When you are watching the DVD player, select Video 1 on the AVR and HDMI input on your TV.


----------



## hddummy (Mar 9, 2007)

i should say that this assumes you are using your AVR for sound exclusively and never use your TV speakers.


----------



## tonyvdb (Sep 5, 2007)

This is why more and more people are using an integrated satellite/cable receiver DVR. What you are asking is tough and requires allot of extra cabling. As we all know HDMI wont work for recording so you must use composite or S-video for the video connection to the DVD recorder audio can only be analog unless the DVR has a digital input for audio (most do not) 
Matt is coorect for the most part that you can go from the receivers A/V outputs but this means that the receiver needs to be on and the satellite receiver selected as the input. The better way is to take the sat. receivers analog A/V outputs and connect that directly to the DVD recorder. This should work unless the sat receiver only allows for one A/V output connection to work at a time.

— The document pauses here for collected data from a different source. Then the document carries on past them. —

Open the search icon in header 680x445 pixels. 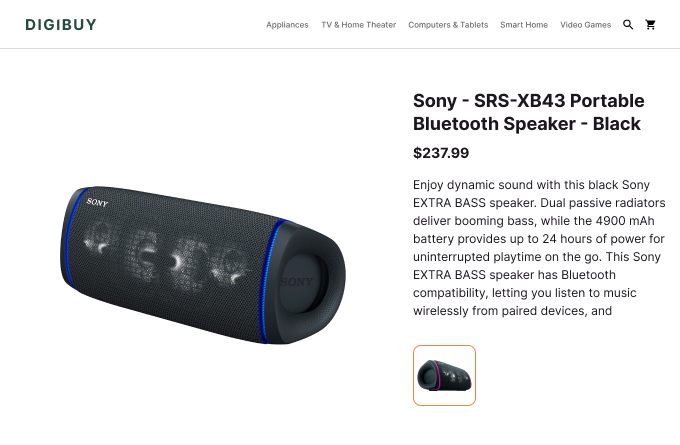[x=628, y=25]
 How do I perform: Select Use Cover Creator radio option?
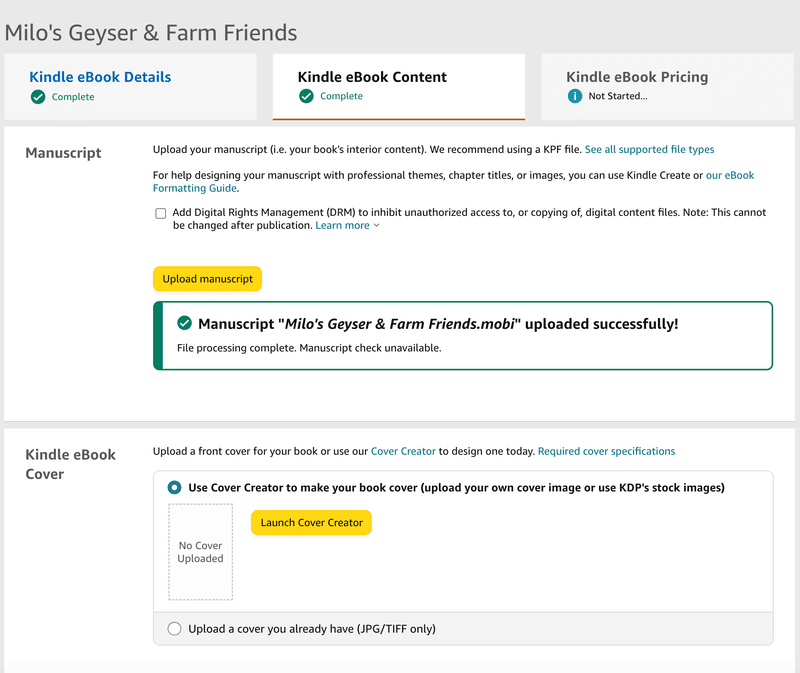[x=175, y=488]
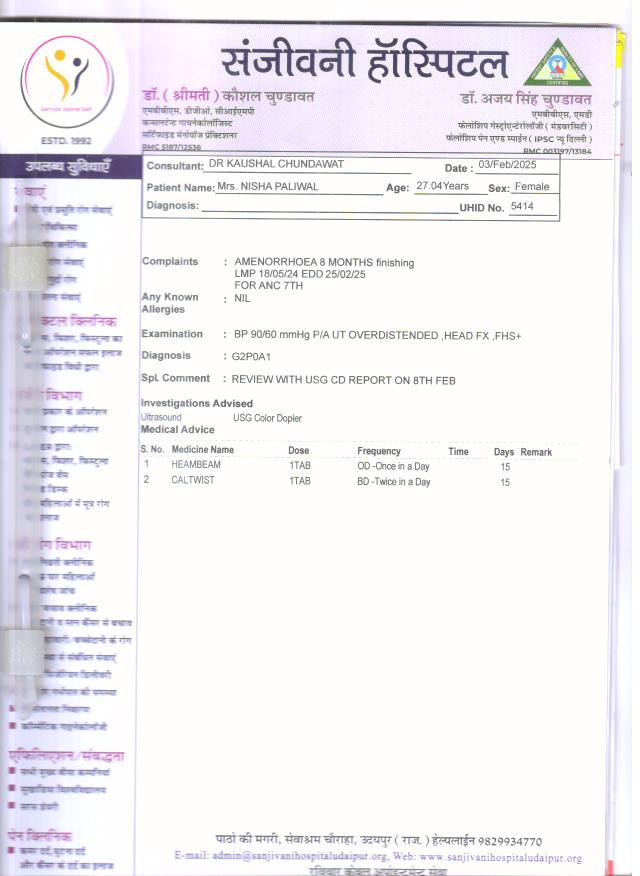Click the Medicine Name column header
Image resolution: width=640 pixels, height=876 pixels.
202,451
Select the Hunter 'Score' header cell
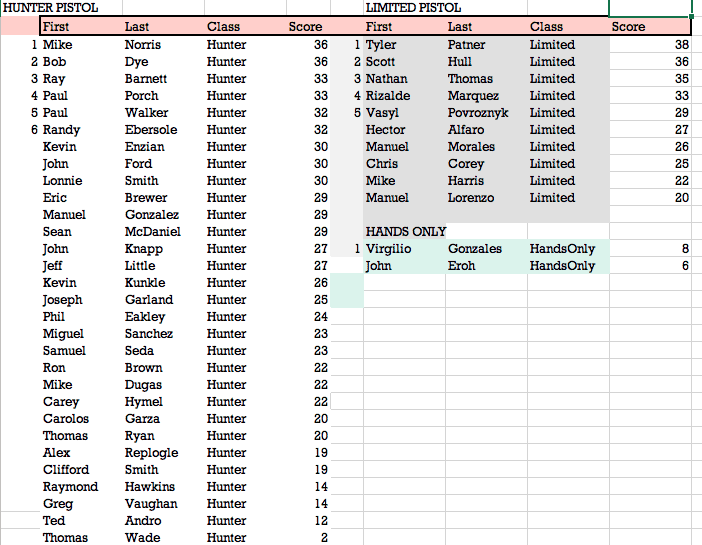Screen dimensions: 702x545 point(308,27)
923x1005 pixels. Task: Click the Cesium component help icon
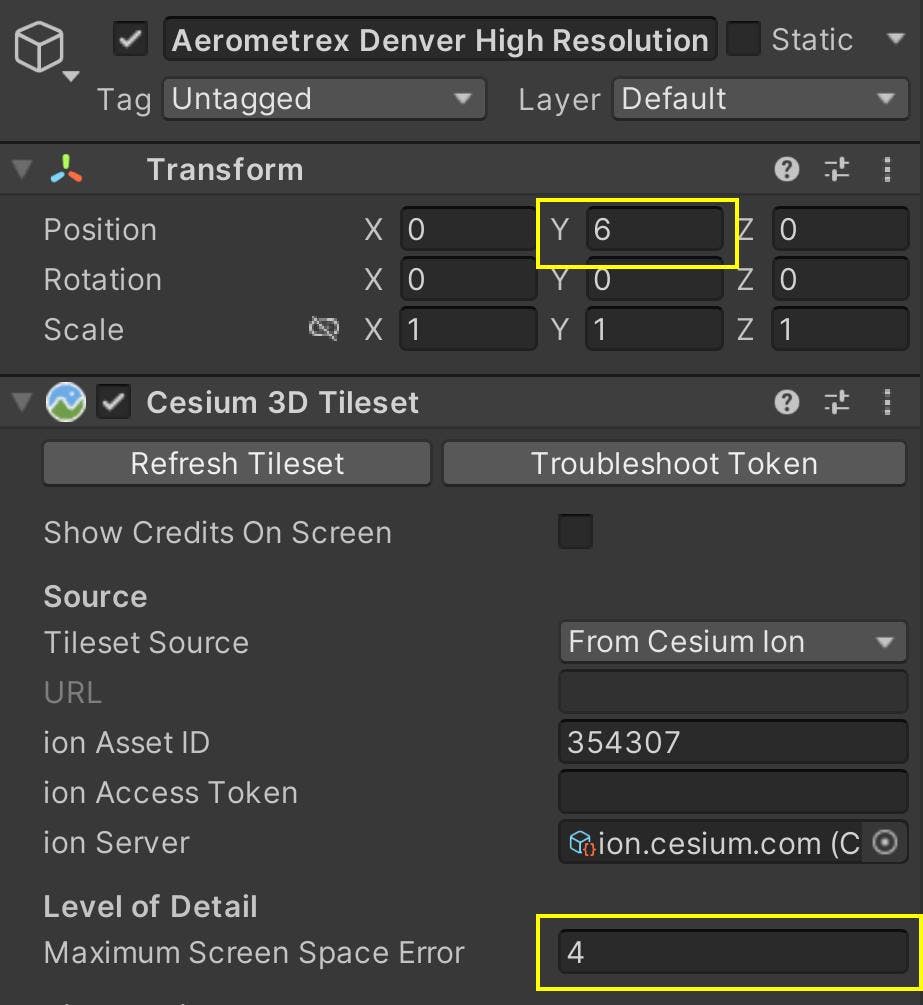click(787, 402)
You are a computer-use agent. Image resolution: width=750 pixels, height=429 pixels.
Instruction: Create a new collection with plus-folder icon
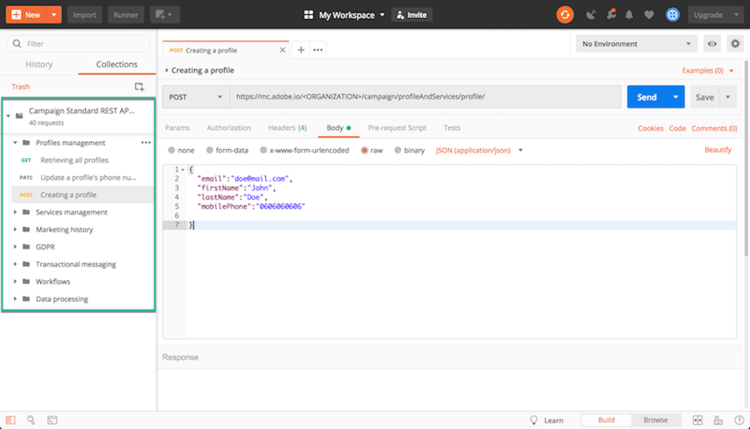[139, 87]
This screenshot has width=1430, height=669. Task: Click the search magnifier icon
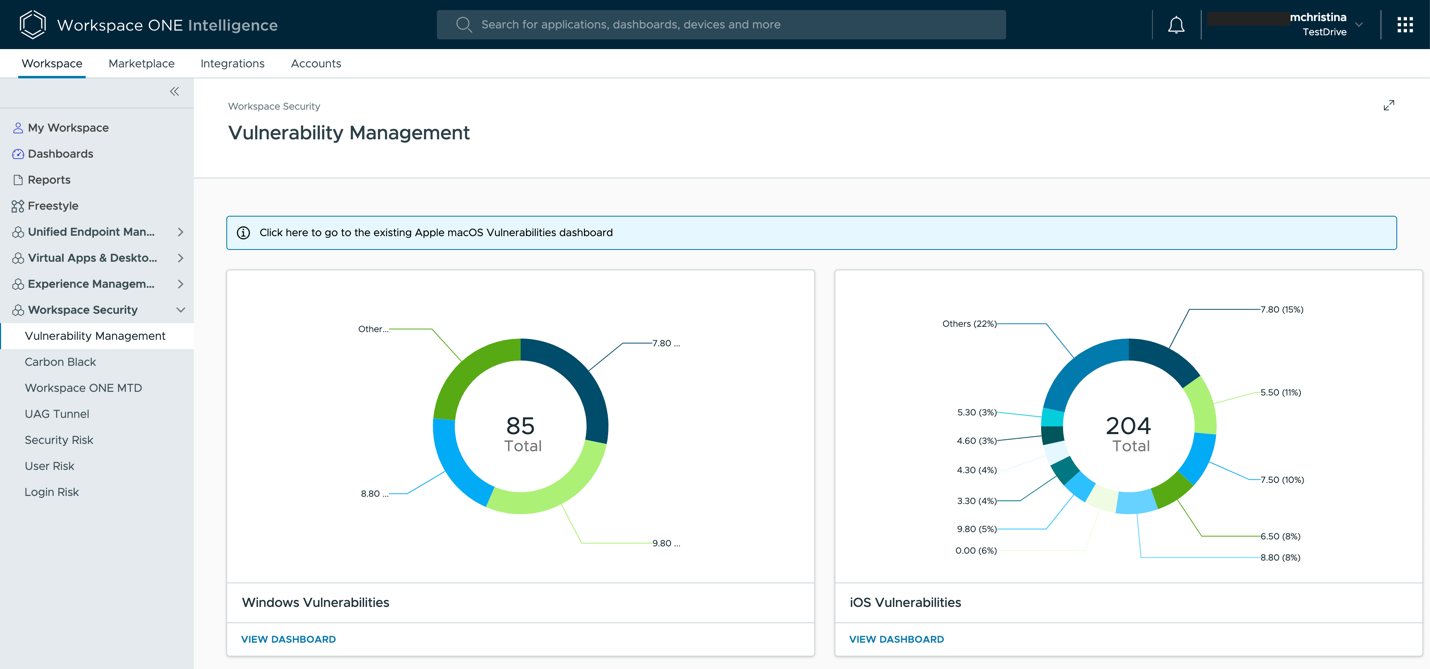464,25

Does the DVD recorder have a built in tuner?


----------



## Hwyman1971 (Jan 7, 2009)

Thanks for the advice gentlemen. I will try this when I get home tonight.
Just to put this out there as a thought. I was thinking what if I run the satellite to the tv with rca. put a Y in it and the other end to the dvd recorder. have the dvd hdmi out on the dvd into the tv's hdmi's input and then run sound from the tv into the harmon kardon??
What do you guys think of that?


----------



## tonyvdb (Sep 5, 2007)

Hwyman1971 said:


> Just to put this out there as a thought. I was thinking what if I run the satellite to the tv with rca. put a Y in it and the other end to the dvd recorder.

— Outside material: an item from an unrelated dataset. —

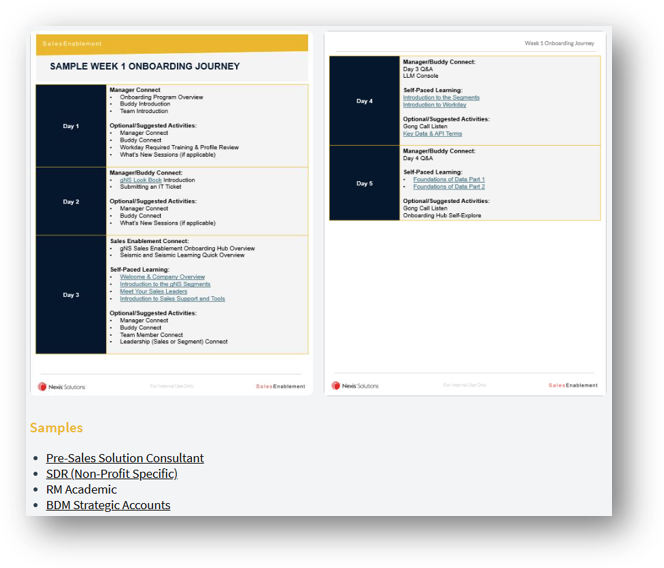This screenshot has width=664, height=568.
Task: Click the RM Academic list item
Action: click(81, 489)
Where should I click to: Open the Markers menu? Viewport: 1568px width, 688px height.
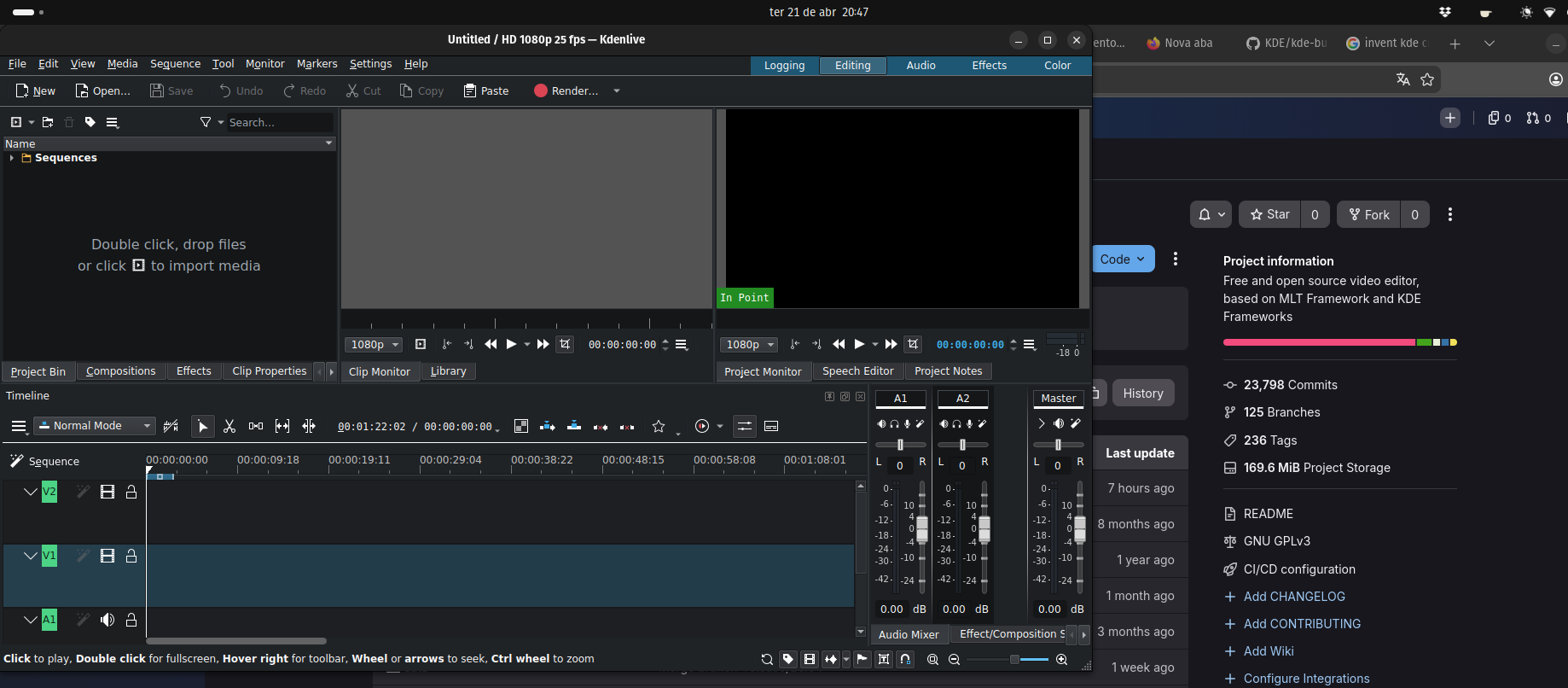317,64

Not a good idea, not only is composite video (RCA) very poor to begin with but once you split the signal you will lose almost half the quality.


> have the dvd hdmi out on the dvd into the tv's hdmi's input and then run sound from the tv into the harmon kardon??
> What do you guys think of that?


If you run HDMI to the TV from the DVD recorder and then from the TV to the receiver via optical you will loose 5.1 audio as this causes the signal to only be output 2 channel using the displays output. (copyright issues prevent this)


----------



## salvasol (Oct 31, 2006)

Hwyman1971 said:


> I was thinking what if I run the satellite to the tv with rca. put a Y in it and the other end to the dvd recorder. have the dvd hdmi out on the dvd into the tv's hdmi's input and then run sound from the tv into the harmon kardon?? What do you guys think of that?

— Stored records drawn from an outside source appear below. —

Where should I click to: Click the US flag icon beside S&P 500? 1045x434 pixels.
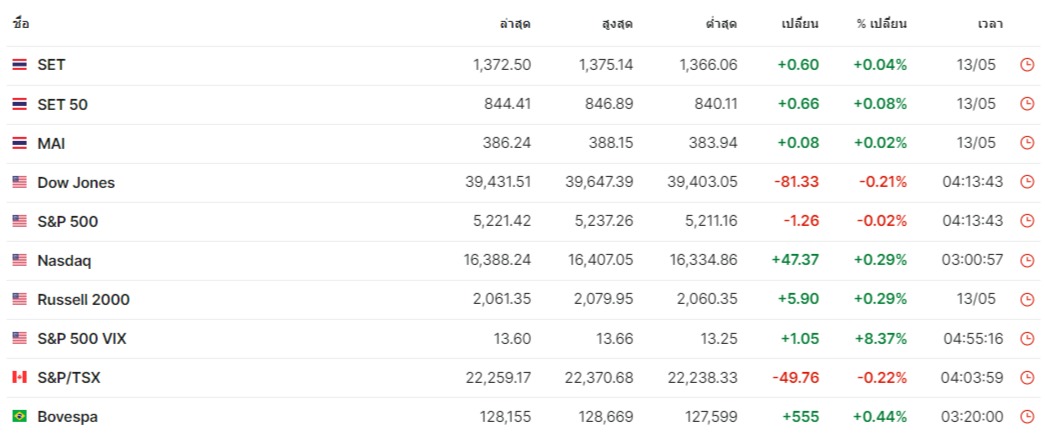(19, 221)
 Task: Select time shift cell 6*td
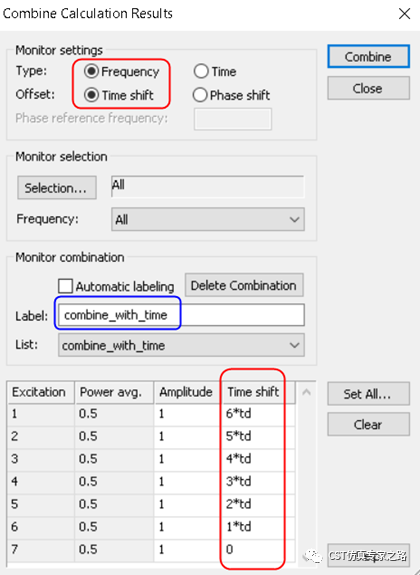click(258, 414)
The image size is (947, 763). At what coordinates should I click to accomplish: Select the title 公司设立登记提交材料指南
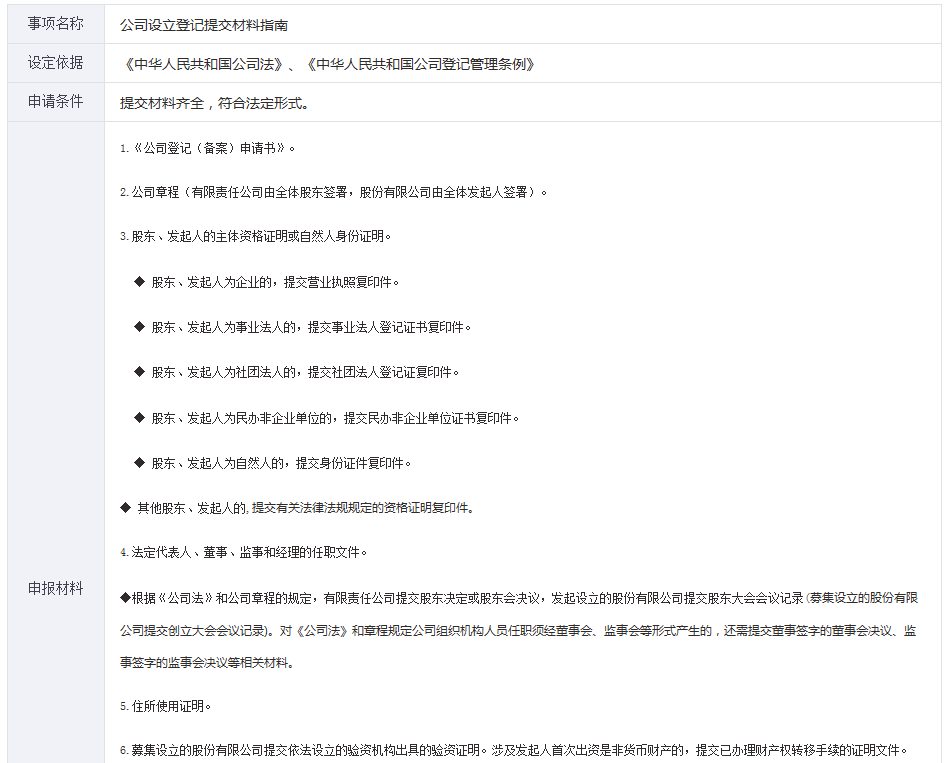point(204,25)
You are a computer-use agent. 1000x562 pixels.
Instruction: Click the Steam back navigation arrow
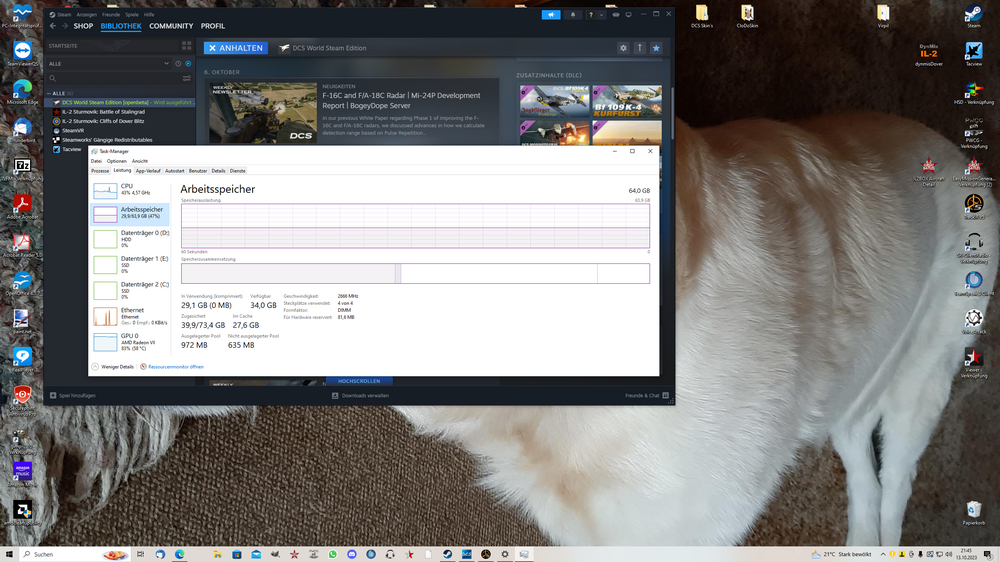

Did you read the manual??? ...I have a Toshiba DVR too, but I haven't set it up to record yet.

Try what Tony suggested: "The better way is to take the sat. receivers analog A/V outputs and connect that directly to the DVD recorder input.", then connect HDMI to TV and optical/coax to AVR; this will complete the SAT connection ......for DVR, connect HDMI to TV and again optical/coax to AVR.

This way, you can choose to either use the AVR or not when watching SAT and DVD's :yes:

The reason I don't suggest using your way is because if you use optical from TV to AVR, when you watch DVD's it won't send 5.1 just a stereo signal.


----------



## Hwyman1971 (Jan 7, 2009)

Yep, I looked over all the manuals for all my components.

You would figure that it would be an easy setup. I had a regular dvd before, removing that and putting the dvd recorder in, put a whole different spin on this.

I will take all this advice ive recieved so far and sit down and try some ideas when I get home. I'll let you know my progress and what ive tried so far.

Thanks for all the help so far.


----------



## Hwyman1971 (Jan 7, 2009)

Ok, I figured it out. 
I redid one of my first trials. I inputted the satellite into the dvd recorder and the inputted the recorder into the reciever. Then I did video out from the reciever to the tv. 

It all works great now. 

Now I just have to figure out how to properly setup my logitech harmony remote. ughh.


----------